### INSTRUCTIONS TO FOLLOW
Rewrite the records, replacing "club crest" with "club logo" and leaving everything else unchanged. Start at the line containing "Switch to the first_2d_shader tab" and end after the line containing "will click(x=138, y=76).".

Records for locating described items:
>>>

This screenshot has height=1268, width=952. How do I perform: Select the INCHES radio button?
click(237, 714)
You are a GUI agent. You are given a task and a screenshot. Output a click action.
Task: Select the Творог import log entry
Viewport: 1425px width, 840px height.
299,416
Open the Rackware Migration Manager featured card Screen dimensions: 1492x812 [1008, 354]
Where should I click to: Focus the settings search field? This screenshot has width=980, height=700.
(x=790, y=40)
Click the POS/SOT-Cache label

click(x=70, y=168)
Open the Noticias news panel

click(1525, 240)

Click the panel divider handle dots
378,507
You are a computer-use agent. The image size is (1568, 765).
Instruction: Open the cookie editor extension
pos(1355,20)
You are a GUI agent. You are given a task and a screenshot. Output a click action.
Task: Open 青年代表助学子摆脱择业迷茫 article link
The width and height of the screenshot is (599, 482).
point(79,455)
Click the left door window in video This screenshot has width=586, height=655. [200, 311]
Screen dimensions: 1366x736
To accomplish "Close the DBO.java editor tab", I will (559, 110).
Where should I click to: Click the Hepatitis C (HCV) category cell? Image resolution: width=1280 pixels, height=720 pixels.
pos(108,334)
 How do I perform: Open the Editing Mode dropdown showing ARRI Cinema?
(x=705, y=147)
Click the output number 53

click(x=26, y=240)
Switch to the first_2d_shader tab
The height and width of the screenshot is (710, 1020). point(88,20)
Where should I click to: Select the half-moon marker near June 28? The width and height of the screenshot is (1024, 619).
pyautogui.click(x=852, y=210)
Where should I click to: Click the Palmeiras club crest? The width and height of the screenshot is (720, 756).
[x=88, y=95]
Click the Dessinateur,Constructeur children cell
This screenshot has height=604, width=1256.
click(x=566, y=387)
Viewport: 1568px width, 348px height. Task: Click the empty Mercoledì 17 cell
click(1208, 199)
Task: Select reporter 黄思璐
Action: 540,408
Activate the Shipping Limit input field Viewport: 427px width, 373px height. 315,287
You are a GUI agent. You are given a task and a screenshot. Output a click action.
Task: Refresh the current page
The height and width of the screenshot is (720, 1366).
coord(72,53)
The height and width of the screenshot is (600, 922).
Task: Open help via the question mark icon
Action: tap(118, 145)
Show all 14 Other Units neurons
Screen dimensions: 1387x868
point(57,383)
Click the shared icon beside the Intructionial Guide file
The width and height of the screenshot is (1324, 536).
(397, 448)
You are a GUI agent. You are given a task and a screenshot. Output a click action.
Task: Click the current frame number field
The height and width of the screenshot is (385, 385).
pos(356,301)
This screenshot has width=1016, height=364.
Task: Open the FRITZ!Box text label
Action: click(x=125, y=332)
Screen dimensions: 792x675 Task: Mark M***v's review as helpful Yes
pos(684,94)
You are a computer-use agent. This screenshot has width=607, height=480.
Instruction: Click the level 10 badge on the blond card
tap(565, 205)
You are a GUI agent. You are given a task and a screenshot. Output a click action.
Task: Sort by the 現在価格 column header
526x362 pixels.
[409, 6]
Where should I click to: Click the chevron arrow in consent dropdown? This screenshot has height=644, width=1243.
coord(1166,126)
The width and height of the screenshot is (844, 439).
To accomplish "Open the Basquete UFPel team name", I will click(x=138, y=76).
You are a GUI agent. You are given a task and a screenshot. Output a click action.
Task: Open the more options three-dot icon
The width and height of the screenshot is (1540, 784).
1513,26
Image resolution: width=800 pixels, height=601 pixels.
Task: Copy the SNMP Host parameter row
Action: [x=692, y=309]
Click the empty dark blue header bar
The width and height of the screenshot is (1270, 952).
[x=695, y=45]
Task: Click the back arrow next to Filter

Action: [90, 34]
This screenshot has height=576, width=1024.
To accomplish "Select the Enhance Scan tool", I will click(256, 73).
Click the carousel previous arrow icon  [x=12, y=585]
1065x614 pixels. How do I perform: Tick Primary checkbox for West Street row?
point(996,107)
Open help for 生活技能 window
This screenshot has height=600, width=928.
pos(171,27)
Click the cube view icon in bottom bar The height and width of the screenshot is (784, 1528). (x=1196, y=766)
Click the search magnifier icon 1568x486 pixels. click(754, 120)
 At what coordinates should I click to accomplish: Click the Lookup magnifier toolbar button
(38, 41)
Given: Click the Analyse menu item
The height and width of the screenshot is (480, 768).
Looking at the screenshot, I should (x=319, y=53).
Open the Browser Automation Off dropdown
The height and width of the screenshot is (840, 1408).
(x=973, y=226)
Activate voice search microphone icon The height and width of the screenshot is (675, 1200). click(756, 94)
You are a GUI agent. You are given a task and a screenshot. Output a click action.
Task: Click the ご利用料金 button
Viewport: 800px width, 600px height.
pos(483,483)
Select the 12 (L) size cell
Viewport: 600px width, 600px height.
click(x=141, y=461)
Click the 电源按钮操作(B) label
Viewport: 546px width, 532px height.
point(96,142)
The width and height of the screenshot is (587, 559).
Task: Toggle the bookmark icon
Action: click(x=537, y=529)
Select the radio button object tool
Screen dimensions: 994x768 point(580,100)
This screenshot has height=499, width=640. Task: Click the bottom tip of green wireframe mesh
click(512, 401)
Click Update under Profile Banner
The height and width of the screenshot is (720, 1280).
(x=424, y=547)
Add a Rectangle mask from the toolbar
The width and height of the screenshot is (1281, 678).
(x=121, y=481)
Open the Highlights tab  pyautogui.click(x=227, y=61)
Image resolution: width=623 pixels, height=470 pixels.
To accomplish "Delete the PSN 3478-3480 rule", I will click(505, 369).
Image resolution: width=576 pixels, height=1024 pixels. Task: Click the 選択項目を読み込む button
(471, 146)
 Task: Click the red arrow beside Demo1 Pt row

<<<

### TASK ANSWER
Switch to the first_2d_shader tab
The height and width of the screenshot is (710, 1020). point(88,20)
Where should I click to: Select the half-moon marker near June 28? The width and height of the screenshot is (1024, 619).
pyautogui.click(x=852, y=210)
Where should I click to: Click the Palmeiras club logo? The width and height of the screenshot is (720, 756).
[x=88, y=95]
Click the Dessinateur,Constructeur children cell
This screenshot has height=604, width=1256.
click(x=566, y=387)
Viewport: 1568px width, 348px height. Task: Click the empty Mercoledì 17 cell
click(1208, 199)
Task: Select reporter 黄思璐
Action: 540,408
Activate the Shipping Limit input field Viewport: 427px width, 373px height. 315,287
You are a GUI agent. You are given a task and a screenshot. Output a click action.
Task: Refresh the current page
The height and width of the screenshot is (720, 1366).
coord(72,53)
The height and width of the screenshot is (600, 922).
Task: Open help via the question mark icon
Action: tap(118, 145)
Show all 14 Other Units neurons
Screen dimensions: 1387x868
point(57,383)
Click the shared icon beside the Intructionial Guide file
The width and height of the screenshot is (1324, 536).
(397, 448)
You are a GUI agent. You are given a task and a screenshot. Output a click action.
Task: Click the current frame number field
The height and width of the screenshot is (385, 385).
pos(356,301)
This screenshot has width=1016, height=364.
Task: Open the FRITZ!Box text label
Action: click(x=125, y=332)
Screen dimensions: 792x675 Task: Mark M***v's review as helpful Yes
pos(684,94)
You are a computer-use agent. This screenshot has width=607, height=480.
Instruction: Click the level 10 badge on the blond card
tap(565, 205)
You are a GUI agent. You are given a task and a screenshot. Output a click action.
Task: Sort by the 現在価格 column header
526x362 pixels.
[409, 6]
Where should I click to: Click the chevron arrow in consent dropdown? This screenshot has height=644, width=1243.
coord(1166,126)
The width and height of the screenshot is (844, 439).
To accomplish "Open the Basquete UFPel team name", I will click(x=138, y=76).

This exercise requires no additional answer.